WHAT IS REQUIRED: Every line of the data must be set down exactly as shown.
--- INFORMATION SHOWN ---
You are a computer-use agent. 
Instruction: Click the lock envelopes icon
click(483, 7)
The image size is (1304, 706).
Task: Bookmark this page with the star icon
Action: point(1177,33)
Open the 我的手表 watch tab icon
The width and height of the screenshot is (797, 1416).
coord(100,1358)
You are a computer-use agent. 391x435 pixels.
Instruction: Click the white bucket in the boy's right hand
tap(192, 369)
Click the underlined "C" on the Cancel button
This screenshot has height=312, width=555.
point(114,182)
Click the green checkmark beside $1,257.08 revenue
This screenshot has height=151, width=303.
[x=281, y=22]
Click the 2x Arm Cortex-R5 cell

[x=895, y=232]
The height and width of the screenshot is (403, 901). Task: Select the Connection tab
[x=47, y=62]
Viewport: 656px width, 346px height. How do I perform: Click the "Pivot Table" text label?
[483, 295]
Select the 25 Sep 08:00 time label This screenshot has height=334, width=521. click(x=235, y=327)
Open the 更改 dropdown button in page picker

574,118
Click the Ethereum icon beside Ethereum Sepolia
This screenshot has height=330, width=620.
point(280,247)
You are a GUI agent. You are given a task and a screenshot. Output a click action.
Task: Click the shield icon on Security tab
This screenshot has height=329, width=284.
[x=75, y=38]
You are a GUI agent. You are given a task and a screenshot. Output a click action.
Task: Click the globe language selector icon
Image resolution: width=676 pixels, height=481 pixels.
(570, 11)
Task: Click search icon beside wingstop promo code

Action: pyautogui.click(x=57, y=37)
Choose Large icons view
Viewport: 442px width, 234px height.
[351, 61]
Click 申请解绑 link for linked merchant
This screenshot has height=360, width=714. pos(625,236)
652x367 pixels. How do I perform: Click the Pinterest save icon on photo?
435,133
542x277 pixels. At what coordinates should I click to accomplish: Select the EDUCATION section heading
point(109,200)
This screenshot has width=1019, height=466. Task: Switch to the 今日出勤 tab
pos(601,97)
---
RESULT BELOW:
You are a computer-use agent. 
Instruction: Click the lock envelopes icon
click(483, 7)
The image size is (1304, 706).
Task: Bookmark this page with the star icon
Action: point(1177,33)
Open the 我的手表 watch tab icon
The width and height of the screenshot is (797, 1416).
coord(100,1358)
You are a computer-use agent. 391x435 pixels.
Instruction: Click the white bucket in the boy's right hand
tap(192, 369)
Click the underlined "C" on the Cancel button
This screenshot has height=312, width=555.
point(114,182)
Click the green checkmark beside $1,257.08 revenue
This screenshot has height=151, width=303.
[x=281, y=22]
Click the 2x Arm Cortex-R5 cell

[x=895, y=232]
The height and width of the screenshot is (403, 901). Task: Select the Connection tab
[x=47, y=62]
Viewport: 656px width, 346px height. How do I perform: Click the "Pivot Table" text label?
[483, 295]
Select the 25 Sep 08:00 time label This screenshot has height=334, width=521. click(x=235, y=327)
Open the 更改 dropdown button in page picker

574,118
Click the Ethereum icon beside Ethereum Sepolia
This screenshot has height=330, width=620.
point(280,247)
You are a GUI agent. You are given a task and a screenshot. Output a click action.
Task: Click the shield icon on Security tab
This screenshot has height=329, width=284.
[x=75, y=38]
You are a GUI agent. You are given a task and a screenshot. Output a click action.
Task: Click the globe language selector icon
Image resolution: width=676 pixels, height=481 pixels.
(570, 11)
Task: Click search icon beside wingstop promo code

Action: pyautogui.click(x=57, y=37)
Choose Large icons view
Viewport: 442px width, 234px height.
[351, 61]
Click 申请解绑 link for linked merchant
This screenshot has height=360, width=714. pos(625,236)
652x367 pixels. How do I perform: Click the Pinterest save icon on photo?
435,133
542x277 pixels. At what coordinates should I click to accomplish: Select the EDUCATION section heading
point(109,200)
This screenshot has width=1019, height=466. Task: Switch to the 今日出勤 tab
pos(601,97)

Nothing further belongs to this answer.